Ottawa (Ontario), le vendredi 19 mars 1999

En présence de Monsieur le juge Gibson

Entre

     LA SOCIÉTÉ CANADIENNE DES POSTES,

     demanderesse,

     - et -

     L'ALLIANCE DE LA FONCTION PUBLIQUE DU CANADA et

     LA COMMISSION CANADIENNE DES DROITS DE LA PERSONNE,

     défenderesses

     ORDONNANCE

     LA COUR,

     Vu les objections opposées par les défenderesses à la demande faite en application de la règle 317, incluse dans la demande de contrôle judiciaire en instance,

     VU les documents déposés par les parties qui ont renoncé à une audience au cours de laquelle elles pourraient présenter des conclusions orales,

     ORDONNE CE QUI SUIT :

     La Cour fait droit aux objections ci-dessus et refuse d'ordonner que le tribunal canadien des droits de la personne transmette au greffe de la Cour l'original ou une copie certifiée de tout ou partie des documents demandés par la demanderesse dans sa demande de contrôle judiciaire en instance.

     La Cour ne prononce pas sur les dépens.

     Signé : Frederick E. Gibson

     ________________________________

     Juge

Traduction certifiée conforme,

Laurier Parenteau, LL.L.

     Date : 19990319

     Dossier : T-2174-98

Entre

     LA SOCIÉTÉ CANADIENNE DES POSTES,

     demanderesse,

     - et -

     L'ALLIANCE DE LA FONCTION PUBLIQUE DU CANADA et

     LA COMMISSION CANADIENNE DES DROITS DE LA PERSONNE,

     défenderesses

     MOTIFS DE L'ORDONNANCE

Le juge GIBSON

[1]      Par demande déposée le 20 novembre 1998, la demanderesse agit en contrôle judiciaire contre la décision rendue le 21 octobre 1998 par une formation de jugement du tribunal canadien des droits de la personne (le tribunal), lequel, pour reprendre les termes mêmes de la demande :

     [TRADUCTION]

     " a conclu que la demanderesse avait renoncé à certains droits garantis par la Loi constitutionnelle de 1867 et la Déclaration canadienne des droits. Il a aussi conclu que ne pourrait être résolue, avant qu'il n'ait fini d'entendre l'affaire, la question de savoir si la demanderesse jouirait d'une audition équitable et conforme à la justice fondamentale devant un tribunal impartial et indépendant, alors que le tribunal est lié par des lignes directrices établies par une partie au litige.

(Enregistrements de repérage d'éléments)
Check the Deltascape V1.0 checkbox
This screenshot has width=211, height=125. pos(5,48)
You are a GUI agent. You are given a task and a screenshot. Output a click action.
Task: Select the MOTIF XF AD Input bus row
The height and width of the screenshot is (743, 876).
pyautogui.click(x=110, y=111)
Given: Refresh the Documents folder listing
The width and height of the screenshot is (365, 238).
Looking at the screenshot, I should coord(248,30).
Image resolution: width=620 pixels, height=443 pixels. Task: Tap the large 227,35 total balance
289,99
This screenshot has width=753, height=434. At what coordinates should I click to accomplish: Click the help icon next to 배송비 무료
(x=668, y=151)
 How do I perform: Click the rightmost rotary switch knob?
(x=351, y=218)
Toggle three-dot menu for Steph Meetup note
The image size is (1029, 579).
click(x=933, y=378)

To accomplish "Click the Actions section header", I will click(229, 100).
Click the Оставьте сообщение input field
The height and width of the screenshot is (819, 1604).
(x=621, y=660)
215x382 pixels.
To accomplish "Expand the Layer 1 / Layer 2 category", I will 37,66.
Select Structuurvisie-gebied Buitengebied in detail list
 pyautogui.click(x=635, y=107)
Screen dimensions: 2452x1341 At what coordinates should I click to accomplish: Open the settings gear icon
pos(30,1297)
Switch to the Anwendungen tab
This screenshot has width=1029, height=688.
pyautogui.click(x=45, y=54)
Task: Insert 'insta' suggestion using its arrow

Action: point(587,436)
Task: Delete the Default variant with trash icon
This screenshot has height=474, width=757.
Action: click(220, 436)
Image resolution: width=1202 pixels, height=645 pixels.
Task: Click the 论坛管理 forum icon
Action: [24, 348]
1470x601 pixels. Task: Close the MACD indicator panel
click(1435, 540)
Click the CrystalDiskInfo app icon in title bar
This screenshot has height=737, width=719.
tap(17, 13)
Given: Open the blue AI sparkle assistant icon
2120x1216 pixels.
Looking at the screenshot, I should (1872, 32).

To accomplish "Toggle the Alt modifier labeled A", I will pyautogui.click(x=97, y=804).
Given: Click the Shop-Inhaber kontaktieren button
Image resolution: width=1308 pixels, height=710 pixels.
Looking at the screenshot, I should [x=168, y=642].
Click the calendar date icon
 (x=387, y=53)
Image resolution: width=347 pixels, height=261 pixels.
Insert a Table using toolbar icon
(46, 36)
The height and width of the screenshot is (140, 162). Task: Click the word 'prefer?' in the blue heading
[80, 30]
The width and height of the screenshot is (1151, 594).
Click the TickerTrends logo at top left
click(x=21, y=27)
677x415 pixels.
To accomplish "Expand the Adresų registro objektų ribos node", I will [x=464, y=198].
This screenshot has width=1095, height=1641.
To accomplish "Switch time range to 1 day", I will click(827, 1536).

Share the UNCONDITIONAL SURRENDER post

**Liste des tâches**.
A – D'après l'extrait sur l'ordonnance du juge Gibson, à quelle date la demanderesse a-t-elle déposé sa demande de contrôle judiciaire ?
B – Écrivez la suite de l'extrait sur l'ordonnance du juge Gibson, en partant de sa dernière phrase.

**Réponses rédigées**.
A – Le 20 novembre 1998.

B –
[2]      Dans sa demande, la demanderesse demande que le tribunal lui envoie à elle ainsi qu'au greffe de la Cour, une copie certifiée des documents suivants qu'elle n'a pas en sa possession :

     1)      toutes les lettres, notes de service, notes ou autres documents en la possession du tribunal (autres que les notes personnelles de ses membres et que les documents produits en preuve), relatifs à la rémunération des membres du tribunal pendant le temps où siégeait la formation de jugement concernée;         
     2)      toutes les lettres, notes de service, notes ou autres documents en la possession du tribunal (autres que les notes personnelles de ses membres et que les documents produits en preuve), relatifs à la structure administrative du tribunal et à ses rapports institutionnels avec la Commission canadienne des droits de la personne pendant le temps où siégeait la formation de jugement concernée;         
     (3)      toutes les lettres, notes de service, notes ou autres documents en la possession du tribunal (autres que les notes personnelles de ses membres et que les documents produits en preuve), relatifs à la prise, à l'abrogation ou à la force obligatoire de toutes lignes directrices établies par la Commission canadienne des droits de la personne en application de la Loi canadienne sur les droits de la personne, y compris toutes observations faites à ce sujet par le tribunal ou par toute autre personne en son nom.         

[3]      En somme, la demanderesse recherche les documents qui pourraient servir à son recours en contrôle judiciaire et qui n'étaient pas produits en preuve devant le tribunal.

[4]      L'une et l'autre défenderesses s'y sont opposées. Par suite, mon collègue le juge Lutfy a fixé, à l'issue d'une téléconférence, les délais de dépôt des conclusions sur la demande de documents et sur les objections, tout en donnant aux parties la possibilité de convenir que les objections seraient jugées sans débats de vive voix.

[5]      Les conclusions écrites ont donc été déposées en exécution de l'ordonnance du juge Lutfy. Les parties sont convenues que les objections seraient jugées sans débats de vive voix.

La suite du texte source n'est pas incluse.